Explicit hydrogen atoms and hydrogen coordinates are not included. Standard
implicit hydrogens are used by RDKit when calculating molecular properties.
## Files
```text
ligands/shard_1.lmdb
ligands/shard_1_metadata.json
...
ligands/shard_5.lmdb
ligands/shard_5_metadata.json
ligands/valid.lmdb
ligands/valid_metadata.json
```
Every `shard_*.lmdb` stores numeric keys `b"0"` through `b"19999999"` and a
pickled `b"length"` value equal to `20_000_000`.
The local deduplication registries used during generation are not uploaded;
they are not needed to train from the finalized records.
`valid.lmdb` uses the same record schema and contains 10,000 unique
SELFIES generated from unused source slice 6. All 10,000 entries were checked
against the finalized training registries and have no overlap with the 100M
training records.

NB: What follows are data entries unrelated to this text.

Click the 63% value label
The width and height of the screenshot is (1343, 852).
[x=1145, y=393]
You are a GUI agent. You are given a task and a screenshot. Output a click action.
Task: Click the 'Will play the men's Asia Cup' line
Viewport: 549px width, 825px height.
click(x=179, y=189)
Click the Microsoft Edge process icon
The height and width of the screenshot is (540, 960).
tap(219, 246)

Its numeric keys are `b"0"` through `b"9999"`, and its
pickled `b"length"` value is `10_000`.
## Loading
```python
import lmdb
import pickle
env = lmdb.open(
"ligands/shard_1.lmdb",
readonly=True,
subdir=False,
lock=False,
readahead=False,
)
with env.begin() as txn:
length = pickle.loads(txn.get(b"length"))
record = pickle.loads(txn.get(b"0"))
```
Pickle should only be loaded from a trusted dataset source.
## Uniqueness
SELFIES were deduplicated exactly within each shard and separated across
shards by SHA-256 hash ownership. All five finalized registries contained
exactly 20,000,000 entries with no registry-only extras, establishing
100,000,000 unique SELFIES records in total.